★★★ / ★★★★
Frank (James Caan) is a professional thief with dreams of retirement and finally marrying Jessie (Tuesday Weld), the love of his life. The last job was supposed yield enough money for Frank to move forward with his life, but the profitable exchange is thwarted by Leo (Robert Prosky), a crime boss who hopes to persuade Frank to be a part of his team. Initially, Frank resists the offer because he suspects that once he is in, there is no way he can be free. But the profit is so big that anybody with that kind of money will be set for life. It just might be the decision that will derail Frank’s long-term plans.
“Thief,” based on the screenplay and directed by Michael Mann, is a stylish, confident modern noir thriller that simmers with excitement during the first fifteen minutes and last hour. It is most frustrating that it is ultimately limited by the romance between the central character and the woman he loves. Though the two share some nice dialogue, especially when Frank goes into great detail about what kept him going through eleven years of incarceration, Caan and Weld do not share a strong enough chemistry so I did not care about them as a couple.
The middle section is filled with thick fatty tissue that dampens the wildfire thrills. Though the script is ambitious enough to create character development and establish a defined arc, I must admit that felt bored the more I focused on the romance. We understand why Jessie likes Frank because he has substance. On the other hand, we do not know much about Jessie other than she looks good physically. The difference is near impossible to ignore. In addition, the relationship stuffings are tonally awkward at times, the sweetness consistently lodged between tough guy talk and tough guy silence.
But the picture is so willing to get into the details of the heists that its shortcomings fade slightly—or at least for some time. We see the sorts of machines used to break into a vault, which buttons must be pushed at the right time, and get a sense of how long it takes to break through the defenses. Once inside, there are more details. We can tell a lot about a thief by the sorts of things he takes with him. Clearly, Frank has been a thief for a long time. He moves quickly but it feels like his mind works at a faster rate. It is a joy to watch him in his element and Caan prevents from allowing his character to become a caricature.

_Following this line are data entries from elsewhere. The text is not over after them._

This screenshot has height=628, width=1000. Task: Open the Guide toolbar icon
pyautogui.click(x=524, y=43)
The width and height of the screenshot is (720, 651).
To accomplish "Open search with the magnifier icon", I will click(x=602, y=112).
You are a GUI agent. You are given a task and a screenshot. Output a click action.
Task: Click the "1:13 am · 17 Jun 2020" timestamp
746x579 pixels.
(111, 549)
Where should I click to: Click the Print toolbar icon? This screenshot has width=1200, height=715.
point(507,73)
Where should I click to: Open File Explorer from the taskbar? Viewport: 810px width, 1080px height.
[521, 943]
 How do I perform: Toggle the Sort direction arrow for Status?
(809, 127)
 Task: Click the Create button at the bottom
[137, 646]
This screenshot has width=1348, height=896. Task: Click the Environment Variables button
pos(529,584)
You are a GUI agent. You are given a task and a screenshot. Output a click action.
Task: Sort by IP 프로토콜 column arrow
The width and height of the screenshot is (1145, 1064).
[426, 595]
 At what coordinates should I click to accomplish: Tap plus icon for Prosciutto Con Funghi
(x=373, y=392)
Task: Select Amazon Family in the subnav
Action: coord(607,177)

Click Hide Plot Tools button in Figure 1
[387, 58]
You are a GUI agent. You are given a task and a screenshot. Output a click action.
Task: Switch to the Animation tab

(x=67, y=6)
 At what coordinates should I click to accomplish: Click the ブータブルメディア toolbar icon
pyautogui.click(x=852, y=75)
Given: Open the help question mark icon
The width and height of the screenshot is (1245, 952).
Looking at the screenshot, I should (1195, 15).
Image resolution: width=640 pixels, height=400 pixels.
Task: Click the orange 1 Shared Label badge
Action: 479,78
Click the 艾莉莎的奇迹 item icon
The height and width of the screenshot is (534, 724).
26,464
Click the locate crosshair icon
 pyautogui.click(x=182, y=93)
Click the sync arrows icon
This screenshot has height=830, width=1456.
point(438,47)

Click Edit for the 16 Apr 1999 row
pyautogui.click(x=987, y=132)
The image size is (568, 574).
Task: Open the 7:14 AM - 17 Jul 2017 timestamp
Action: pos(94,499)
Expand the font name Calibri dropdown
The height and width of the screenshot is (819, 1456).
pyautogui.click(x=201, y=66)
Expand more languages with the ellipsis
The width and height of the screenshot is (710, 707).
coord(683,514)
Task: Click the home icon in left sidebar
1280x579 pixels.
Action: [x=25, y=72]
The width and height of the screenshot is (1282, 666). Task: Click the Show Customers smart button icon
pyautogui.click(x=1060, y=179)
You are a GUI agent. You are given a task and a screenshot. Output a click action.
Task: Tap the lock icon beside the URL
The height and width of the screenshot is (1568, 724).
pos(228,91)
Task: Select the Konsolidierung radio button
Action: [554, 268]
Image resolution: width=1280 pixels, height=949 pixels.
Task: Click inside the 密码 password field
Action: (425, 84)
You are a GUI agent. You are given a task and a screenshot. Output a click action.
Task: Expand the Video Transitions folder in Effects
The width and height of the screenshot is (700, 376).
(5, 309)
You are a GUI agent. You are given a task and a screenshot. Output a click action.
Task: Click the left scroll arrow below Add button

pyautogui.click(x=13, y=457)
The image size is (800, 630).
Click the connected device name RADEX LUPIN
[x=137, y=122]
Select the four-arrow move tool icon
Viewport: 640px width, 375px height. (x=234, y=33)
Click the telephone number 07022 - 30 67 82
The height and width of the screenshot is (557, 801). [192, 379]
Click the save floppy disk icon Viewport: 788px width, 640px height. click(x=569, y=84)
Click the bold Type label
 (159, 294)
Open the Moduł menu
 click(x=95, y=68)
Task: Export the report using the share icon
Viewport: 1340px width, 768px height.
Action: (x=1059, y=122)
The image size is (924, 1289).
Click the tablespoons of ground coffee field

Equally involving are the dialogues shared between Frank and Leo. Leo may appear old but there is a confidence about him that only hints at his level of power. The intimidating crime boss has a speech near the end about ownership. I watched wide-eyed. Prosky has a way of looking into the camera and allowing us to feel the thorns of his character without necessarily going for the pinprick. It is the tease that magnifies the danger.
We know how these types of stories go: a reluctant man accepts a job, it is accomplished, and the man tries to leave. And yet despite the template, the material successfully rises above being generic because the characters are specific and we are made to understand why they choose to traverse certain courses of action. Based on a novel by Frank Hohimer, a nom de plume, “Thief” has the high level of control from behind the camera to match the fluctuating moods. The romance just needed to be written a little smarter.